■ **TASK ITEM**:
Your output is to consist only of the line containing "Task: Click the Disponible status badge" and the lines after it, through the end of the data, reproduced exactly.

*** DATA FOR PROCESSING ***

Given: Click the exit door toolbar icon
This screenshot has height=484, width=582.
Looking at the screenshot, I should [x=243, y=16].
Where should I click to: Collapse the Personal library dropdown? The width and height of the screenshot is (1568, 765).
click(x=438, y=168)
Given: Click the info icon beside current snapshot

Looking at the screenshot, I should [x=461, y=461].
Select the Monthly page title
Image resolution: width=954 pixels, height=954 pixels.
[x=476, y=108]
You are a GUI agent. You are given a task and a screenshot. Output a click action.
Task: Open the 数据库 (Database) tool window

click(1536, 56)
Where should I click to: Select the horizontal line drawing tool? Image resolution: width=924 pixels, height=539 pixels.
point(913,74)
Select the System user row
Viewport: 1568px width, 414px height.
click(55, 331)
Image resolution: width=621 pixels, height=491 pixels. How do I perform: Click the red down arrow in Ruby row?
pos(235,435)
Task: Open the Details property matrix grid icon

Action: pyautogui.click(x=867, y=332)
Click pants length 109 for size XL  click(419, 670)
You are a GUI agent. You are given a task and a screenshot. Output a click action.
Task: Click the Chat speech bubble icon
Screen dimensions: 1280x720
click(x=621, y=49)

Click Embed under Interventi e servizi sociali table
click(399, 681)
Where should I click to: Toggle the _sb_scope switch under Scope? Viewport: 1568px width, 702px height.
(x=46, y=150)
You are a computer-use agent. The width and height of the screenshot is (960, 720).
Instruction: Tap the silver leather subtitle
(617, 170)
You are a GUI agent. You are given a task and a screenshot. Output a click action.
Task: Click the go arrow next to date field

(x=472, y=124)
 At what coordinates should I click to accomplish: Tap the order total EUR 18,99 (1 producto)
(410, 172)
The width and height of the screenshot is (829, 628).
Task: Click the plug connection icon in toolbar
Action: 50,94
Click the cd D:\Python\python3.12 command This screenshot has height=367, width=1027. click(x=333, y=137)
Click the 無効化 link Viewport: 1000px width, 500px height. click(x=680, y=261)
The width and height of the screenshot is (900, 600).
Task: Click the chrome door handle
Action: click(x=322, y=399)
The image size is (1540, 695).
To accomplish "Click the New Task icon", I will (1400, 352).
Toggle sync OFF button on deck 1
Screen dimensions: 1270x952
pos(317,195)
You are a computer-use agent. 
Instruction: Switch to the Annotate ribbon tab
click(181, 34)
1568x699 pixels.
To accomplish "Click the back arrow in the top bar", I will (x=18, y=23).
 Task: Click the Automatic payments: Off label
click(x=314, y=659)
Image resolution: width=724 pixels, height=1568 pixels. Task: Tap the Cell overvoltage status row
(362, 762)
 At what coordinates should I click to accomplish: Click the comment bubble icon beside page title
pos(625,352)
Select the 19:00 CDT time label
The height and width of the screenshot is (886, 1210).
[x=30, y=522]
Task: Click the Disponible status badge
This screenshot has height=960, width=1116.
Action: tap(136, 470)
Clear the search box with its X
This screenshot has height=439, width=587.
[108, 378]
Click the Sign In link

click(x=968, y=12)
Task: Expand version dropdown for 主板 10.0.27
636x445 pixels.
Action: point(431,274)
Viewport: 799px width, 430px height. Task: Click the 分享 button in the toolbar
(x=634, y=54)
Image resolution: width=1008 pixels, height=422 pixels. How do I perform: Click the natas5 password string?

***

■ **REPLY TO THE EXERCISE**:
Task: Click the Disponible status badge
This screenshot has height=960, width=1116.
Action: tap(136, 470)
Clear the search box with its X
This screenshot has height=439, width=587.
[108, 378]
Click the Sign In link

click(x=968, y=12)
Task: Expand version dropdown for 主板 10.0.27
636x445 pixels.
Action: point(431,274)
Viewport: 799px width, 430px height. Task: Click the 分享 button in the toolbar
(x=634, y=54)
Image resolution: width=1008 pixels, height=422 pixels. How do I perform: Click the natas5 password string?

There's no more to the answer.